On renewable energy, Kailash Vaswani, deputy chief financial offer at renewable energy producer ReNew Power Ventures, said there has been a lot of disruption in the sector, leading to rates in solar energy becoming the cheapest across the power sector at Rs 2.5-3 per unit. "The growth is very real and there is a lot of potential in the country. We (India) have the most number of sunny days so the solar potential is almost 700 gigawatts (GW)."
Vaswani also said the main hurdles to the renewable energy sector were delay in payments from power distribution companies and limited financing options, with only a finite set of lenders willing to lend and state-run banks staying off the category.
Commenting on the hurdles faced by players in roads and power transmission sectors, Joshi of IDFC Alternatives said the key issues have largely been dealt with and that low internal rates of return (IRRs) are a thing of the past, when developers took bolder risks. Investing in the struggling thermal power sectors, though, would be "adventurous" at this point, he said.
The panel, moderated by Vineetha MG, partner at legal firm Samvad Partners, also observed a need for an Indian sovereign fund in infrastructure.
A report by investment bank Ambit in 2016 estimated that global pension funds and sovereign wealth funds could invest up to $50 billion in Indian infrastructure over five years. The sector raised about $3.49 billion in the financial year ended 31 March 2017 from 33 transactions, according to investment bank Equirus Capital.
In recent years, the Indian infrastructure sector has been hurt by weak finances of large conglomerates and a slump in economic activity, resulting in stalling of projects for lack of clearances or funds. Given the muted spending by private players in the space, the Centre has been leading investments, with infrastructure development on top of its agenda.
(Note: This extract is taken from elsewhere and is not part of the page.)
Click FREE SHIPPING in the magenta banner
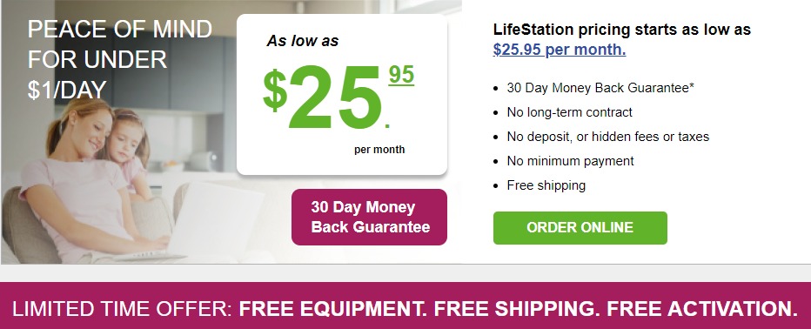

However, policy changes in the past two years and relaxation in project exit norms for highway developers have inspired hope for global pension funds and domestic investors alike. This, in turn, has given rise to transactions led by infrastructure-focussed investors such as Canadian firm Brookfield Asset Management, India's IDFC Alternatives, Australia's Macquarie Group, Dutch pension fund APG Asset Management, and Canadian pension funds Canada Pension Plan Investment Board, La Caisse de dépôt et placement du Québec (CDPQ), and Public Sector Pension Investment Board (PSP Investments).